Nikunja Bihari Sahu
Russia’s announcement of a vaccine for Covid-19 is reminiscent of the Space Race during the Cold War period, when the US and the erstwhile USSR were competing hard to place the first satellite in Space and then Russia surprised the US and the world by launching Sputnik-1 Space mission on October 4, 1957. Now, Russia, the central entity of the USSR, is claiming another first.
The vaccine named as Sputnik V was developed by the Moscow-based Gamaleya National Research Center for Epidemiology and Microbiology of the Russian Healthcare Ministry. This is set for mass immunization in Russia in October, after inoculating medical personnel and frontline health workers. The vaccine will be given in two doses to stimulate and reinforce an immune system response against the novel coronavirus. The first dose of the vaccine was administered to Russian President Vladimir Putin’s daughter herself to reinforce the claims of safety and efficacy.

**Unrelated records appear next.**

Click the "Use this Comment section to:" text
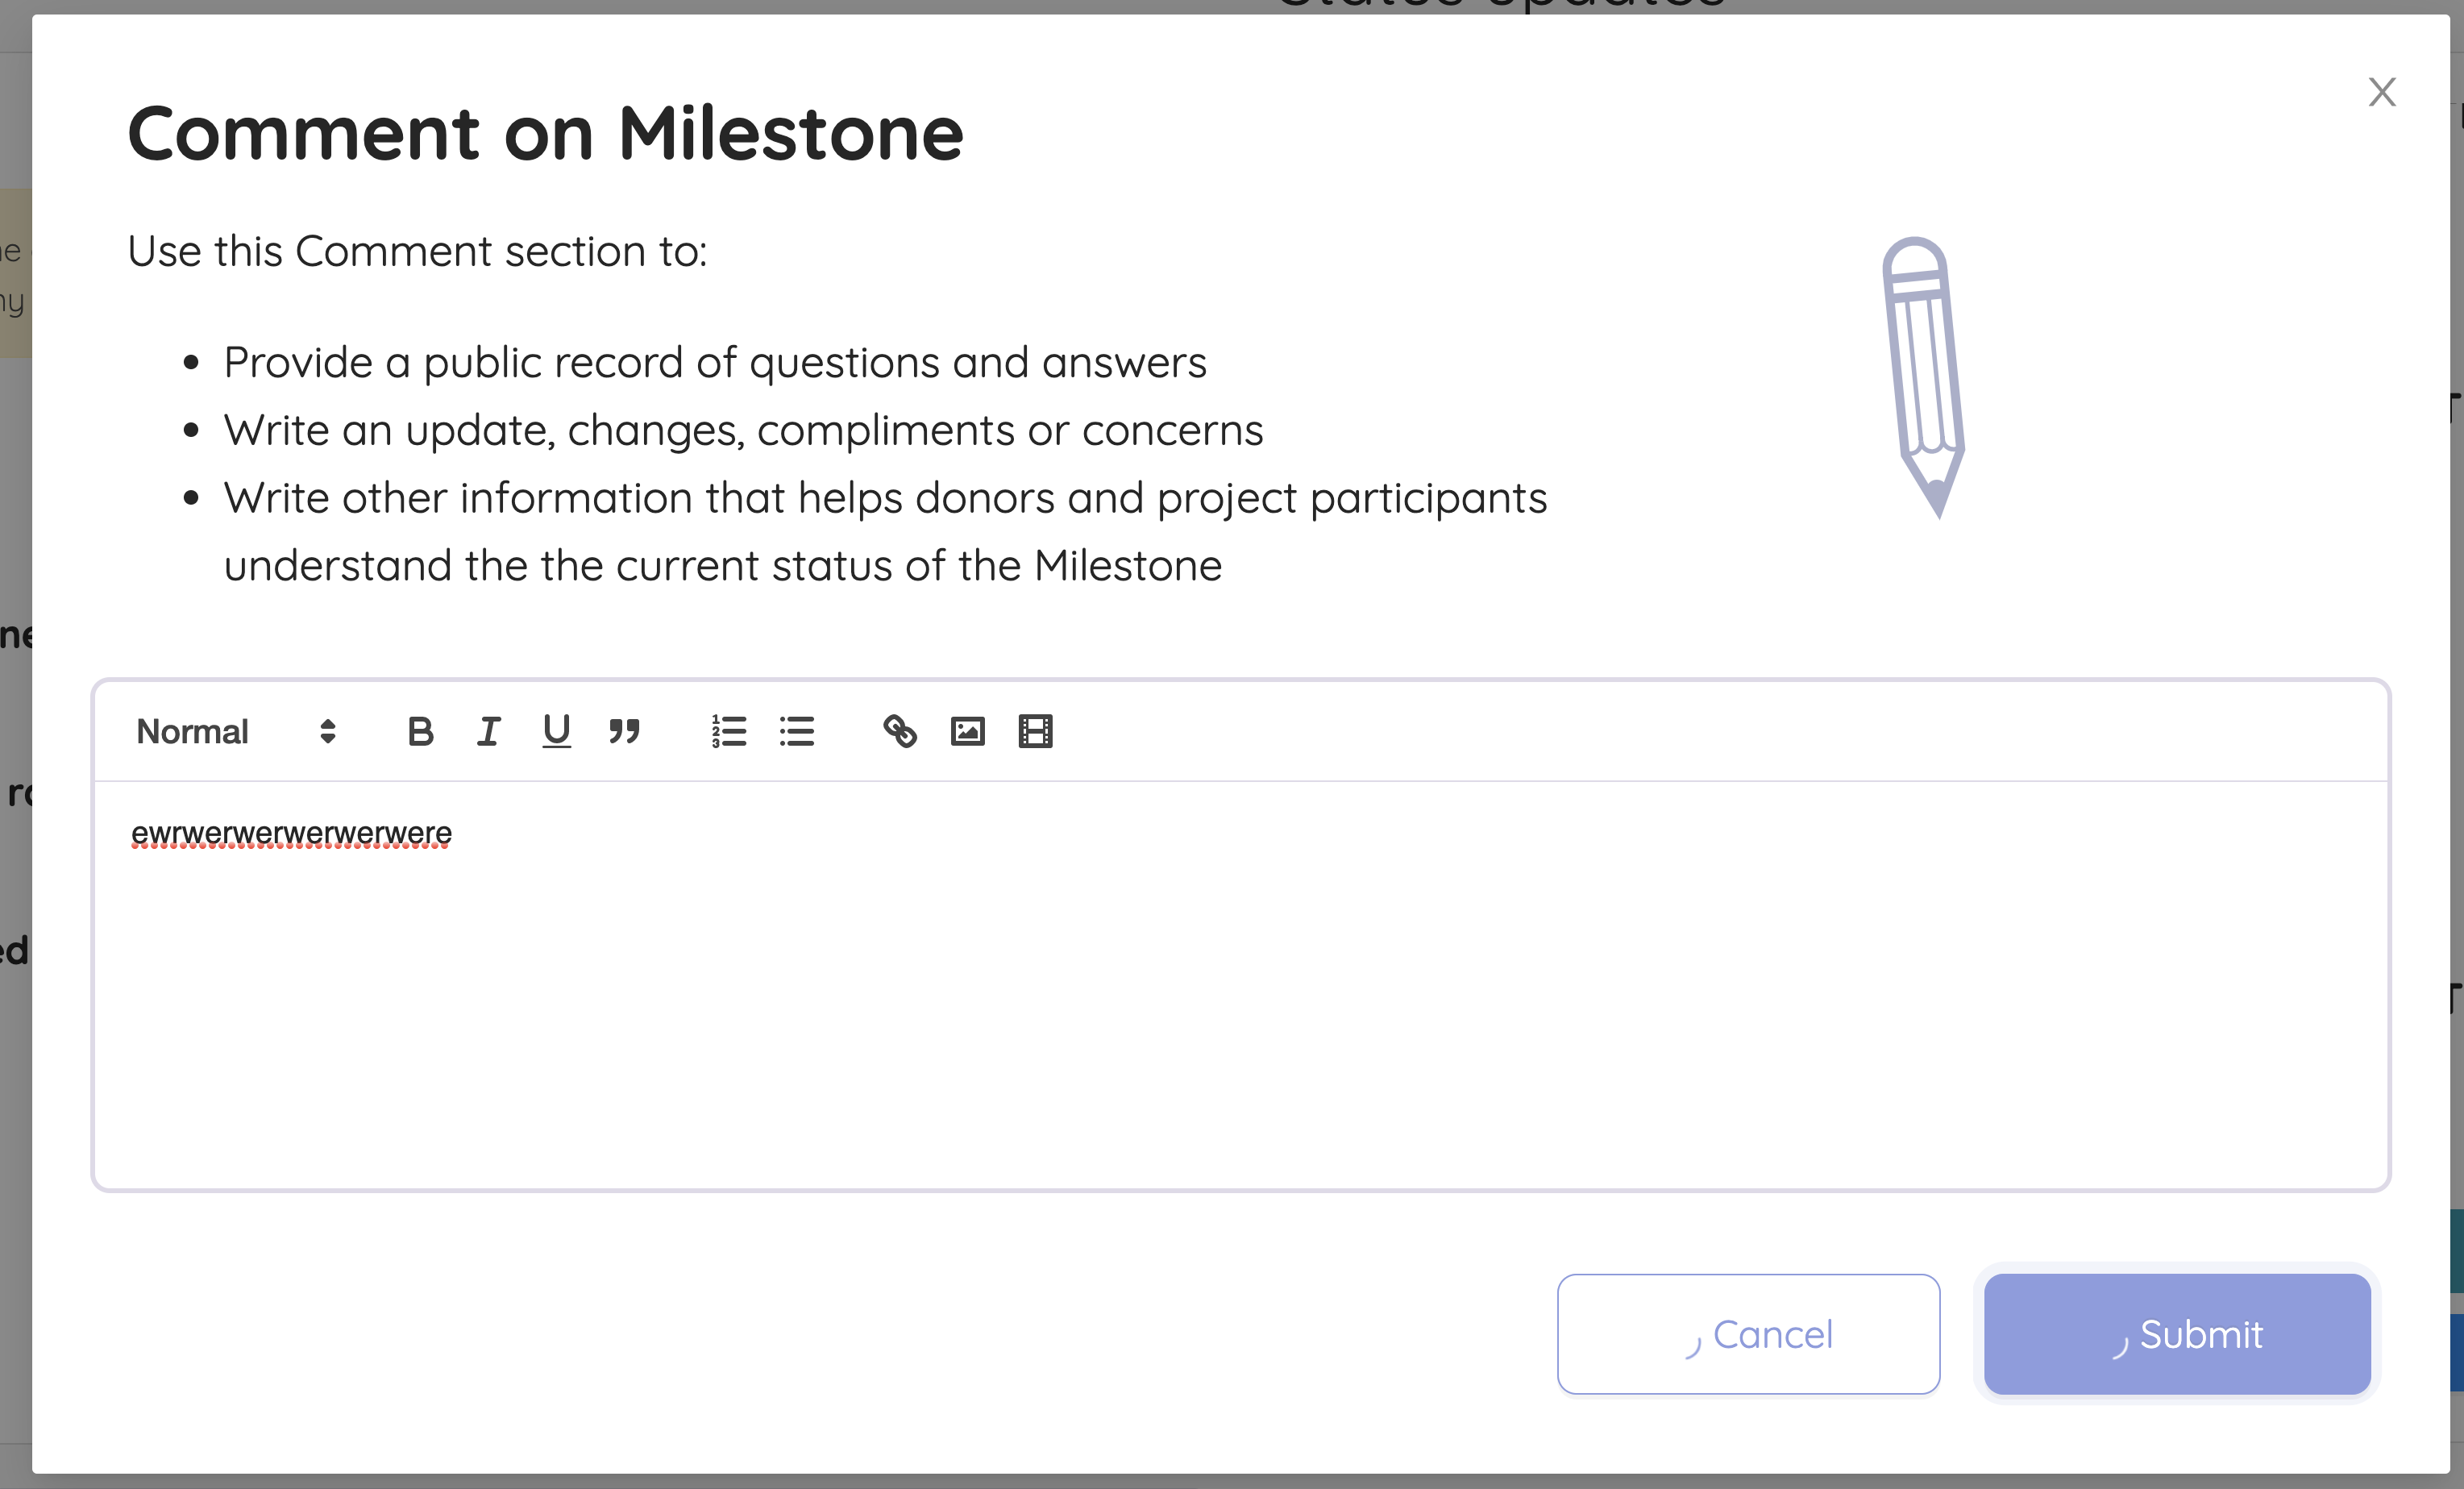This screenshot has height=1489, width=2464. tap(417, 251)
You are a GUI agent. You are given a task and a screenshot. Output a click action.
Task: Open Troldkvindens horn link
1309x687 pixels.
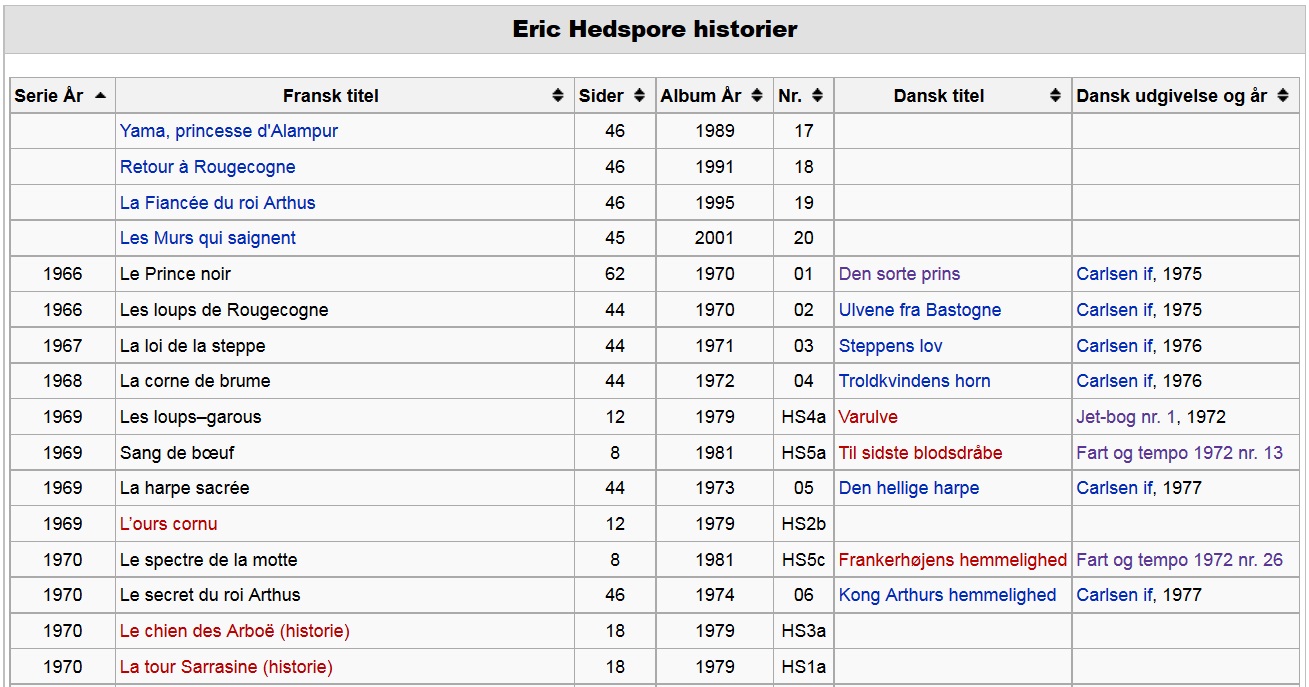(915, 381)
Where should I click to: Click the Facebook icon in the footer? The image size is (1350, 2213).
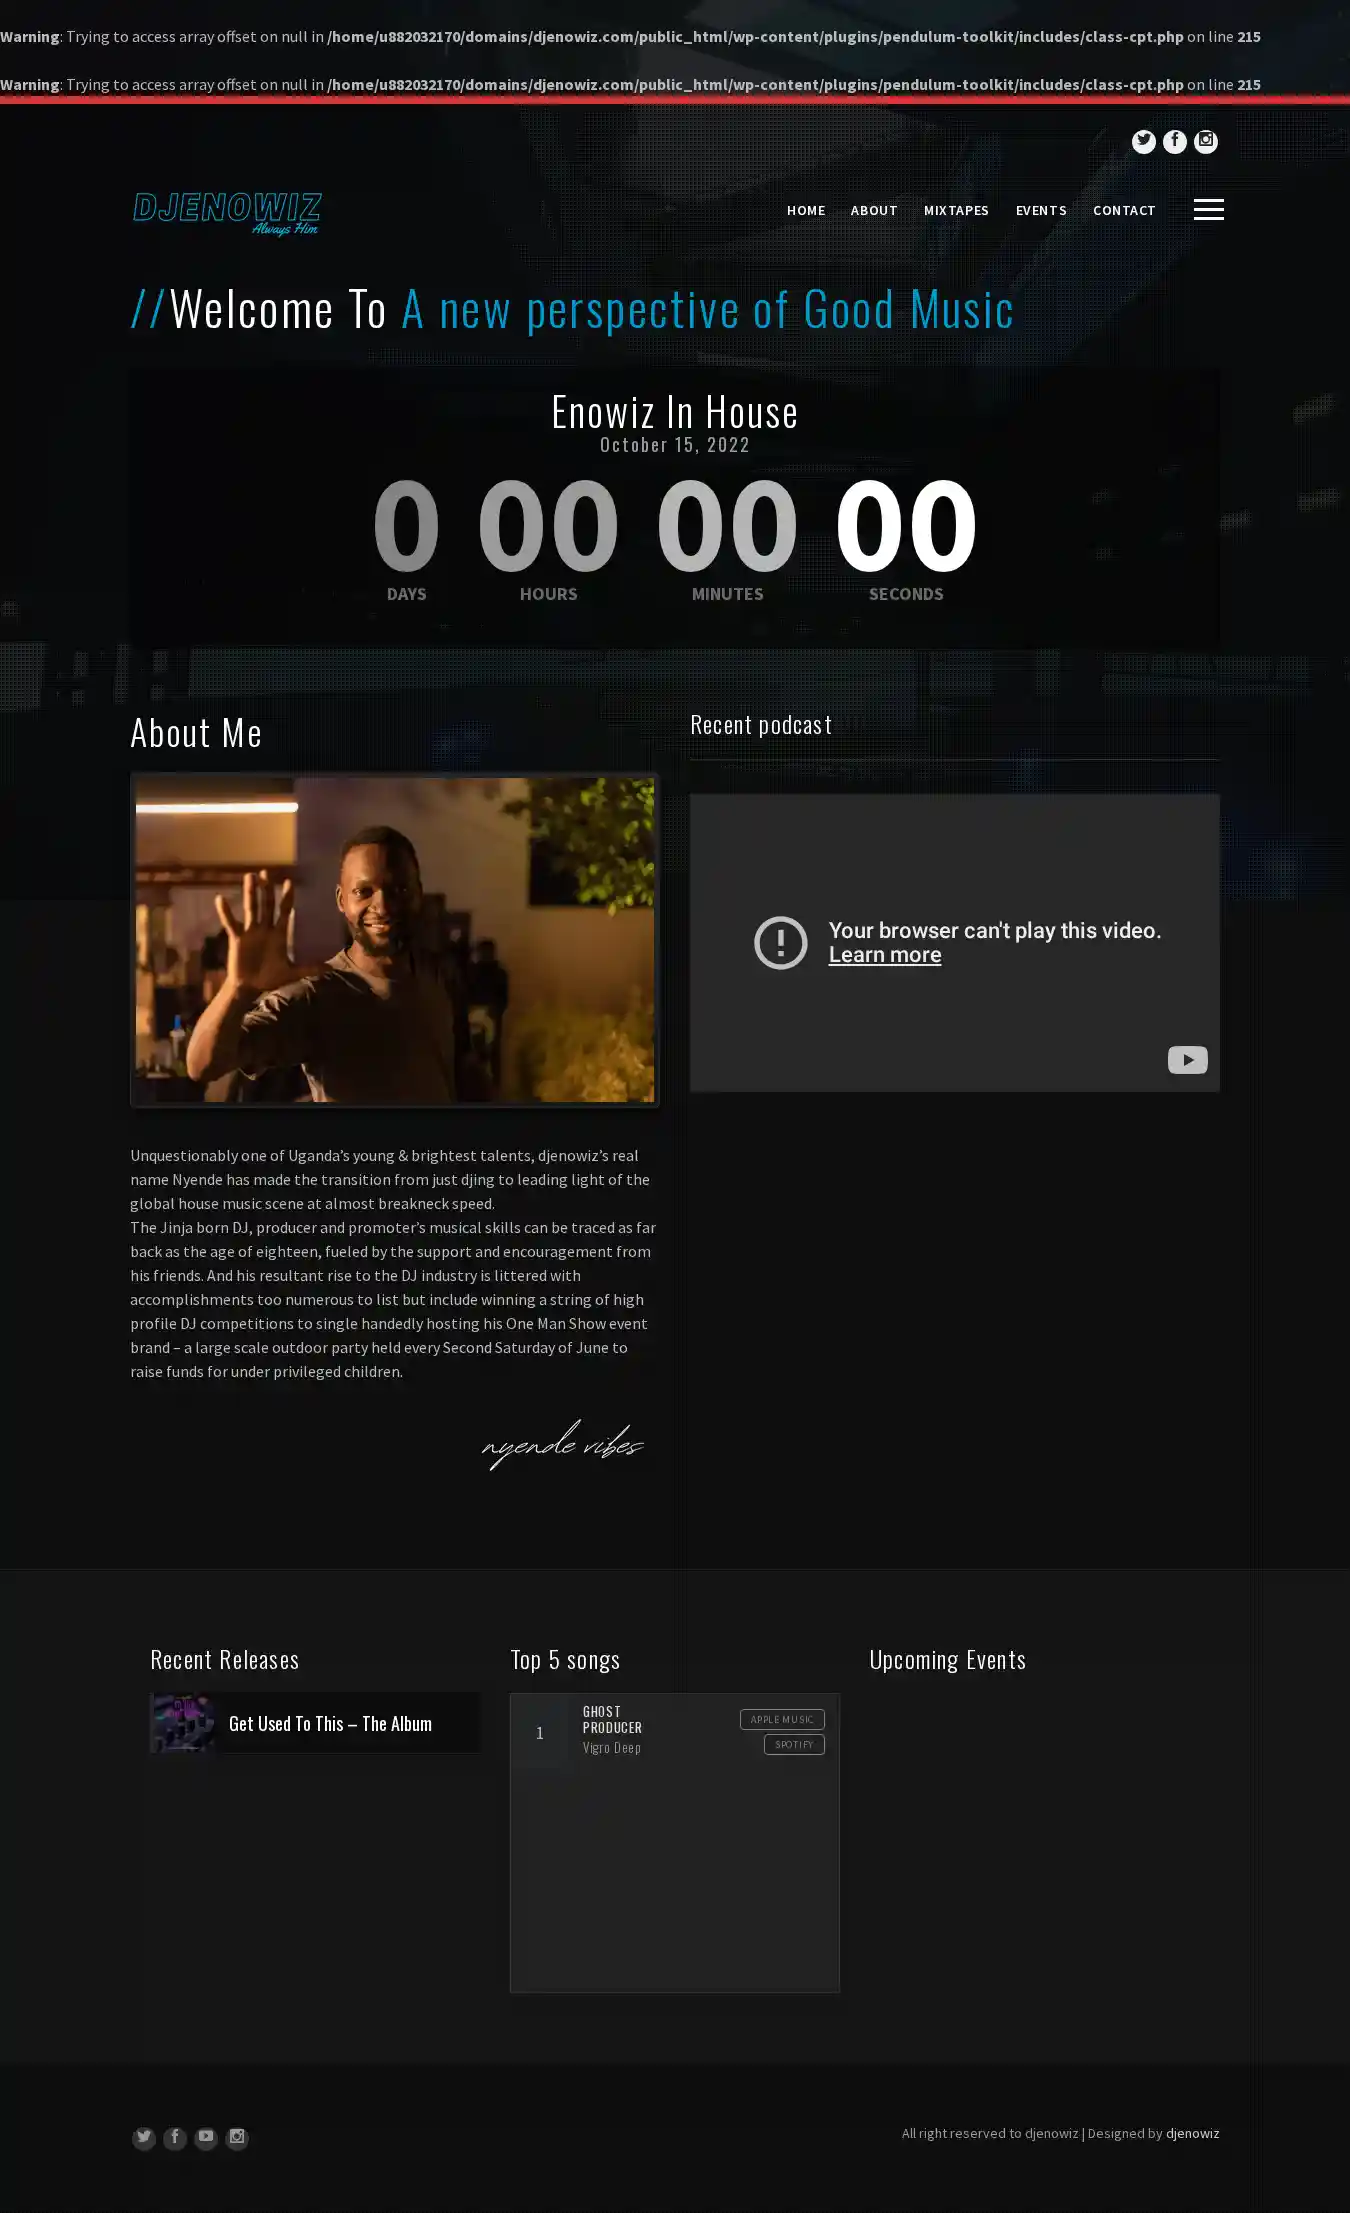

Notably, the preventive mechanism developed by Russia is an adenovirus or a common cold virus-based viral vaccine. The vaccine makes use of weakened particles of the novel coronavirus (the spike protein) to kick-start the body’s immune system response against the invading pathogen. These corona virus particles in the vaccine cannot harm the body as they cannot multiply. However, the announcement has not been greeted with excitement, as skepticism regarding the efficacy and safety of the vaccine is still looming large.
Significantly, the WHO has expressed concern over the potency and performance of the vaccine and urged Russia to release all its records of the vaccine trial for examination by experts. It must be noted, alongside, that top respiratory doctor Professor Alexander Chuchalin has quit the Russian health ministry, citing ‘gross violations’ of medical ethics concerning the development of the vaccine. Russia’s leading virologist and former head of infectious diseases at Vector Institute, Alexander Chepurnov, has also expressed his concern over the safety of the vaccine and underlined the dangers of an increase in the spread of novel coronavirus instead of a subsidence of the pandemic.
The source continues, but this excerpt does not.